Entah status di bidang keilmuan, pangkat atau jabatan di wilayah tersebut, dan lain semacamnya.

Penempatan lokasi makam di masa dulu memang tidak bisa lepas dari tradisi dan budaya yang berkembang sebelumnya. Umumnya lokasi ketinggian hampir selalu menjadi pilihan. Meski tidak mutlak diterapkan oleh beberapa kalangan.

Seperti makam para raja dan waliyullah. Kebanyakan memang berada di dataran tinggi atau perbukitan. Seperti di Asta Tinggi (Sumenep), Imogiri (Bantul), Aermata (Bangkalan).

Namun pemakaman raja-raja lainnya seperti di Madekan (Sampang), maupun di Kolpajung (Pamekasan) justru berada di dataran rendah. Begitu juga kompleks pemakaman kiai-kiai sepuh lainnya. Kiai Raba (di Pamekasan), Kiai-kiai Prongpong (Sumenep), Kiai-kiai Sendir (Sumenep), dan lainnya.

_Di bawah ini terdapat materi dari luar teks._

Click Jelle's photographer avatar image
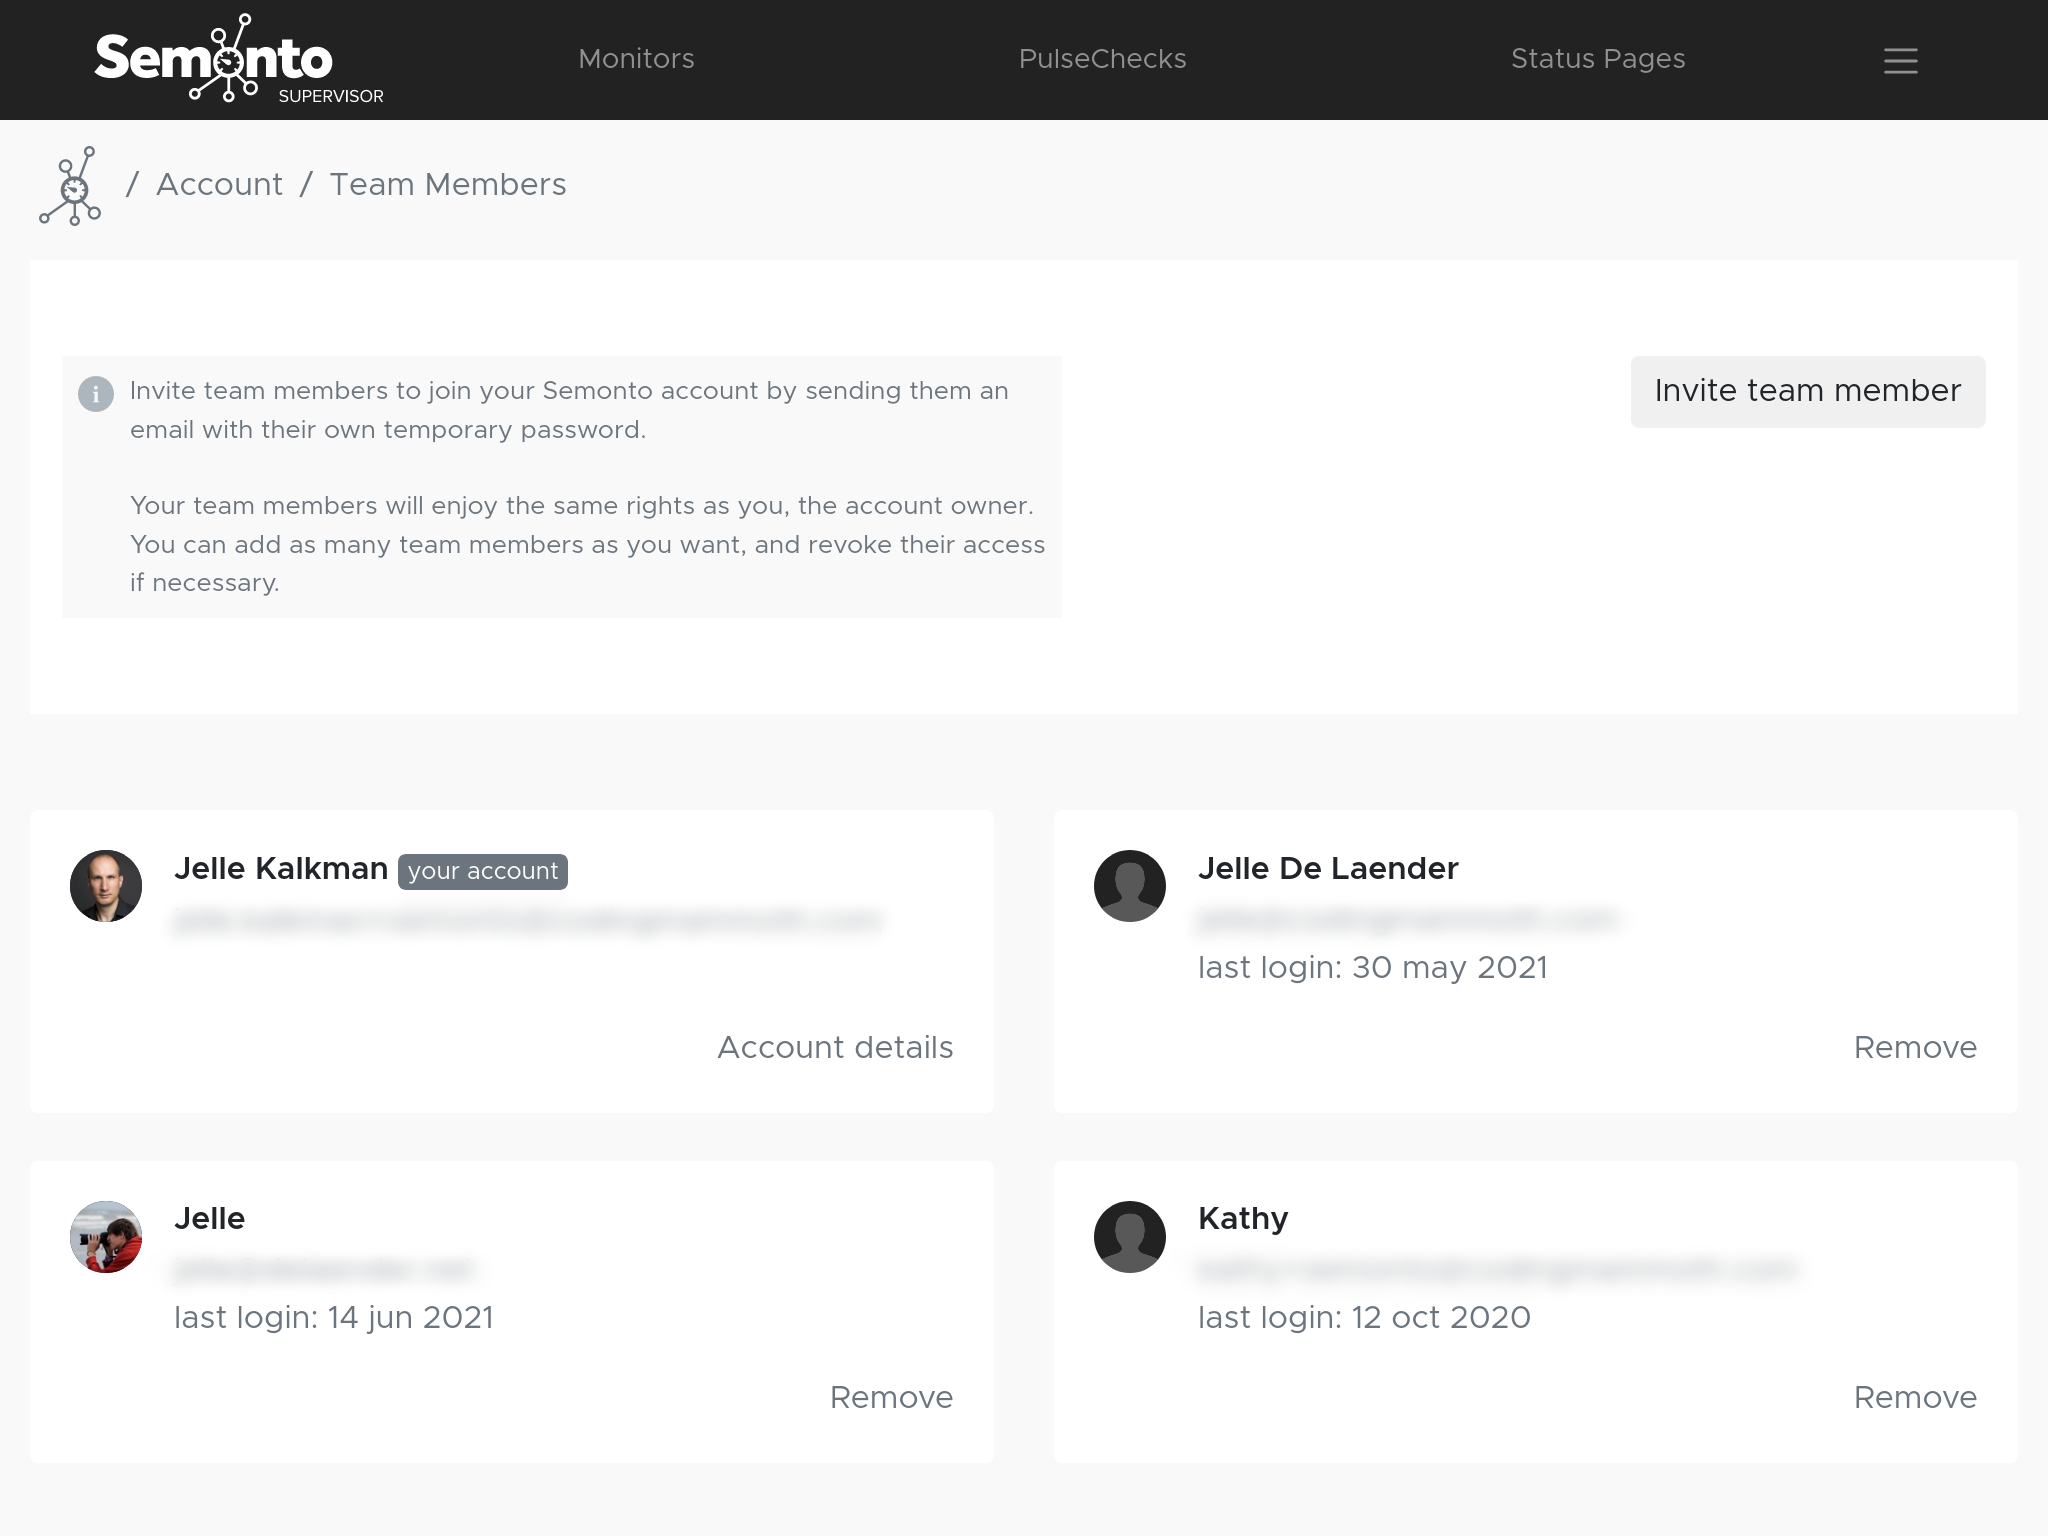This screenshot has height=1536, width=2048. pyautogui.click(x=106, y=1237)
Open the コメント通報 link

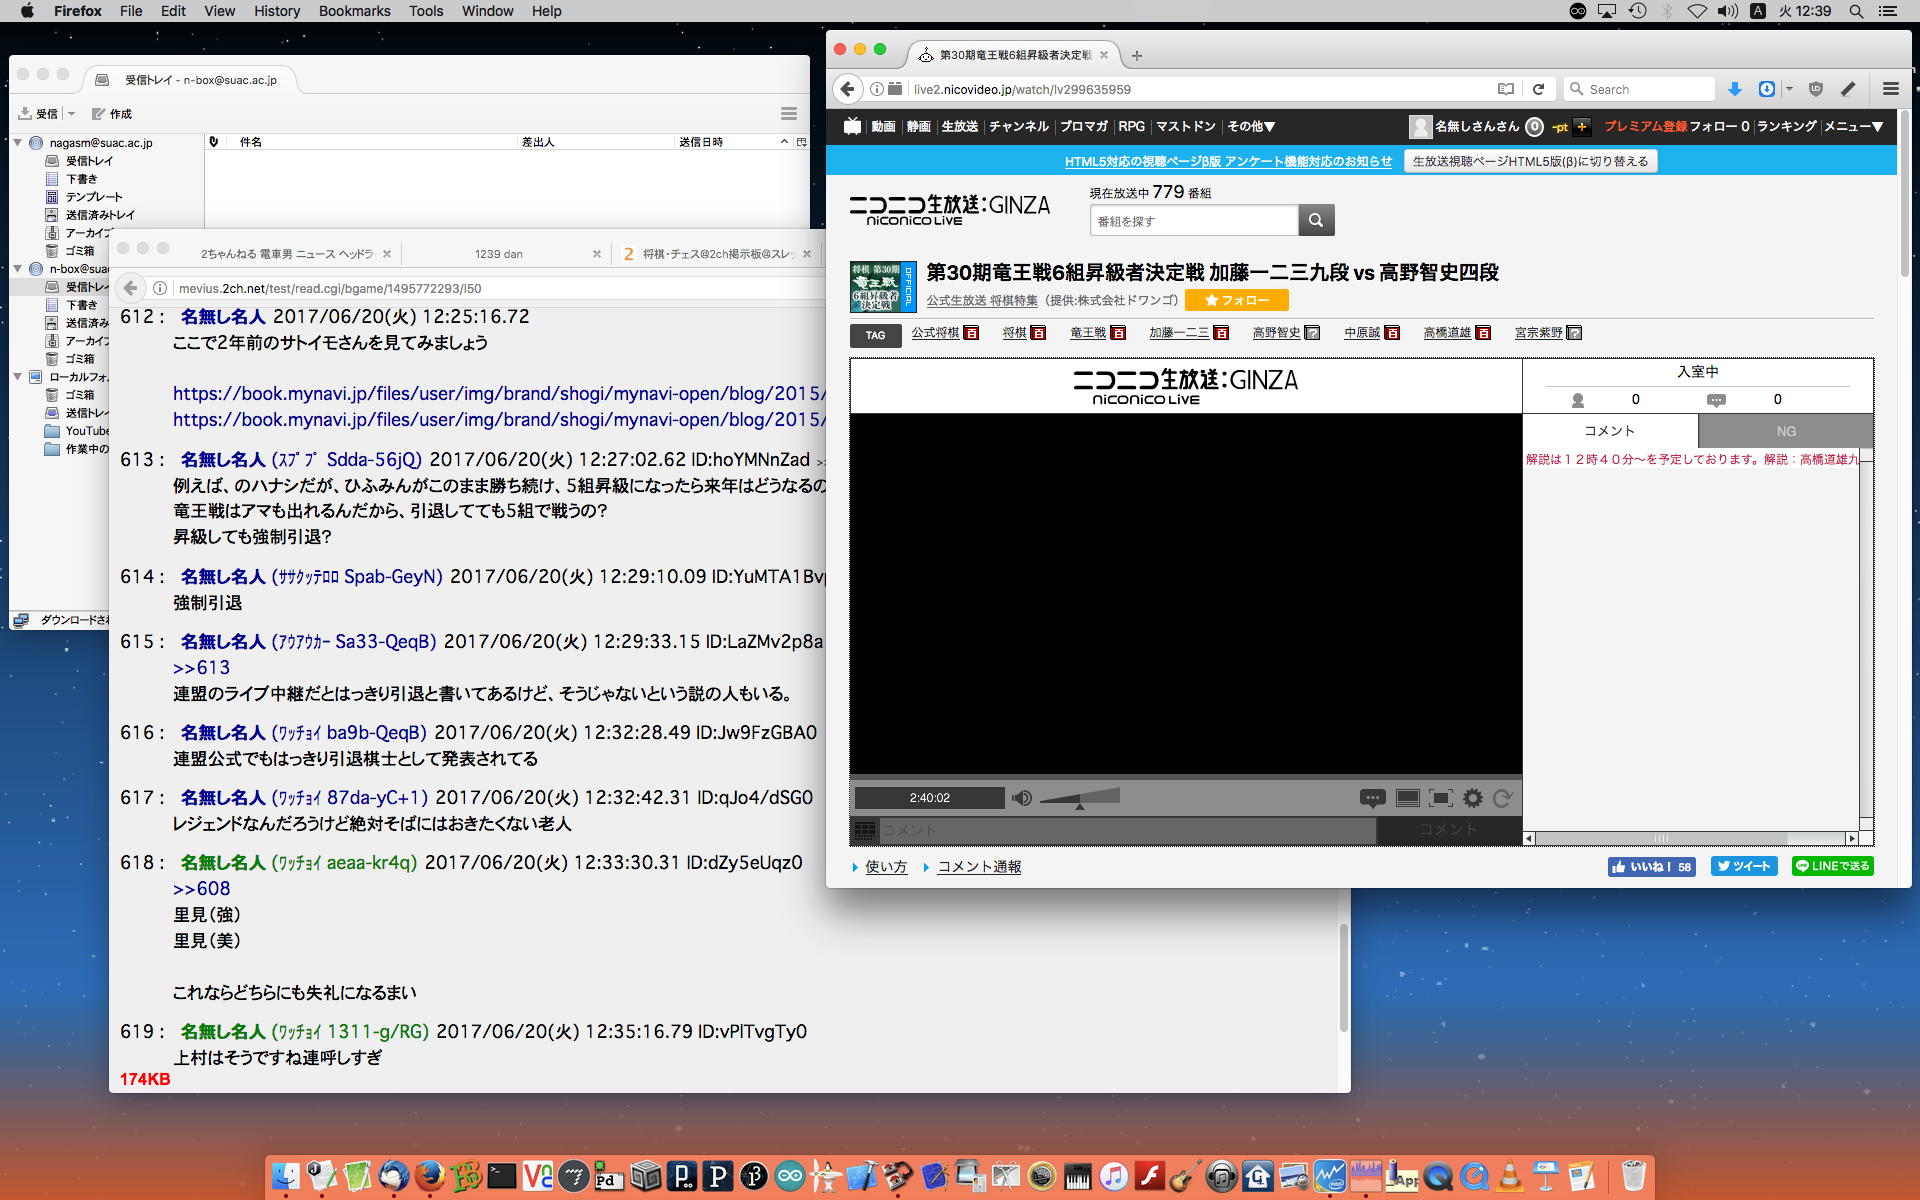point(979,867)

Bahkan sebelum Asta Tinggi, makam raja-raja Sumenep juga berada di dataran rendah. Jadi memang tidak mutlak dan selalu relatif.

Kembali ke Batang-batang, di wilayah itu juga masih terdapat situs-situs sejarah berupa makam kuna yang masih terawat. Seperti di Tamedung, ada situs makam Kien Bi Seng, tokoh Cina muslim yang diduga merupakan leluhur komunitas Cina muslim di pesisir utara Sumenep hingga Pasongsongan.